Stored data:

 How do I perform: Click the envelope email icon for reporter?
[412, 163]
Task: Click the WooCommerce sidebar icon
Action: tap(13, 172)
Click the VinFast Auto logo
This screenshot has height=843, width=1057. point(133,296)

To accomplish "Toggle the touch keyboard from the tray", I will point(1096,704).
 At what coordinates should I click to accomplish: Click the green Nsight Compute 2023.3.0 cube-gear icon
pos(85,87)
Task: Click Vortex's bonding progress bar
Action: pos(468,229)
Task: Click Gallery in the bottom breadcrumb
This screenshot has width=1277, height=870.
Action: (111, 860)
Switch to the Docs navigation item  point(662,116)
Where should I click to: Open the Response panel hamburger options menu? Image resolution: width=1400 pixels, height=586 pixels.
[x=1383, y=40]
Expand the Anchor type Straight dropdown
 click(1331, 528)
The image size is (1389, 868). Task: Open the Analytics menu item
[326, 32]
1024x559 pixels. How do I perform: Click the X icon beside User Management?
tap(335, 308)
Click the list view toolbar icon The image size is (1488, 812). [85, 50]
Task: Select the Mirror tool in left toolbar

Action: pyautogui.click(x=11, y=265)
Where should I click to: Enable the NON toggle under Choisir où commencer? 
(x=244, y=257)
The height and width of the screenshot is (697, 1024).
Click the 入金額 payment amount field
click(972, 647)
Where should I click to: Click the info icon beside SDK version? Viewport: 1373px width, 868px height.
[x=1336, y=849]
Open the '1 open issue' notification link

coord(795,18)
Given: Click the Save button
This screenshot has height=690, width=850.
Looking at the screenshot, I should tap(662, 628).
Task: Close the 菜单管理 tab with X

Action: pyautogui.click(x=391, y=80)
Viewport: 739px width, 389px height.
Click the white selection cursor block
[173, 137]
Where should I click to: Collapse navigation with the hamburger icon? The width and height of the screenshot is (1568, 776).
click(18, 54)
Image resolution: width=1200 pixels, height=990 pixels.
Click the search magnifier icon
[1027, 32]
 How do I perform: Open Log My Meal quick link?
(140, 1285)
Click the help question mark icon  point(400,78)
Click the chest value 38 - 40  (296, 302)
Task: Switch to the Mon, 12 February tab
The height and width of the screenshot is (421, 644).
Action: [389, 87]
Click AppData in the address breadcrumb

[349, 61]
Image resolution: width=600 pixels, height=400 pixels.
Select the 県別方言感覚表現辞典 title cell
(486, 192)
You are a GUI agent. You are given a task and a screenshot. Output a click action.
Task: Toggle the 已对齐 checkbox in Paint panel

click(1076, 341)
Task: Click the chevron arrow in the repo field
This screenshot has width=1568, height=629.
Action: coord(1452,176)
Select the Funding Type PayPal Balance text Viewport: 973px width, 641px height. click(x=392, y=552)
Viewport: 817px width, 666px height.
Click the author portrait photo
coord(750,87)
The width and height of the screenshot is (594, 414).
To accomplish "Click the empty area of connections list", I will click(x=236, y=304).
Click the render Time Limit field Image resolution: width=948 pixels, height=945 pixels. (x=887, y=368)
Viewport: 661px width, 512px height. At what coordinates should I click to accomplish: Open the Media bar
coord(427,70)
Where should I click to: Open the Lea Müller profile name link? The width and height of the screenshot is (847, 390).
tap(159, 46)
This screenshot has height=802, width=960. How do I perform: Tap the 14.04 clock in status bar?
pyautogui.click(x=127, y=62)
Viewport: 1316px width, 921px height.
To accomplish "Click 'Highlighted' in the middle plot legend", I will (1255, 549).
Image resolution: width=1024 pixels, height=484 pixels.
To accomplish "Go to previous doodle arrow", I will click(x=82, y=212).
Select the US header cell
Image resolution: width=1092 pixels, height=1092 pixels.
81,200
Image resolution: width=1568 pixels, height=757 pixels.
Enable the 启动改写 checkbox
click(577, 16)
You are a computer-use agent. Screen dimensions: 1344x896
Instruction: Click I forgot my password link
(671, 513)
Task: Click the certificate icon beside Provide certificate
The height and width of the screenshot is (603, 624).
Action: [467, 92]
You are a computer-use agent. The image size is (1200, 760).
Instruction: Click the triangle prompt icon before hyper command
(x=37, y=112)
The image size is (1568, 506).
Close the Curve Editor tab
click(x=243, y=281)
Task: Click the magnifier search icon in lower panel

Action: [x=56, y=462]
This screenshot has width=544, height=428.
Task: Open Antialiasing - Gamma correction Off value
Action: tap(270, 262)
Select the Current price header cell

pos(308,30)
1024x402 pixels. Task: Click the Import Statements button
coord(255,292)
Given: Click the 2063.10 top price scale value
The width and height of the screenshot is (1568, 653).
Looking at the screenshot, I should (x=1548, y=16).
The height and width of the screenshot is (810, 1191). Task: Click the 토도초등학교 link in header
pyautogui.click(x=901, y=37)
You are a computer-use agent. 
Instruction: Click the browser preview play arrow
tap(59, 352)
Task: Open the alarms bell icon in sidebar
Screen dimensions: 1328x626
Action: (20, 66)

▸ Task prompt
Using the data above, reproduce exactly the lines between those holding "The image size is (1389, 868)." and "Click the list", inclusive, and no others.

▸ Your response
The image size is (1389, 868). Task: Open the Analytics menu item
[326, 32]
1024x559 pixels. How do I perform: Click the X icon beside User Management?
tap(335, 308)
Click the list view toolbar icon The image size is (1488, 812). [85, 50]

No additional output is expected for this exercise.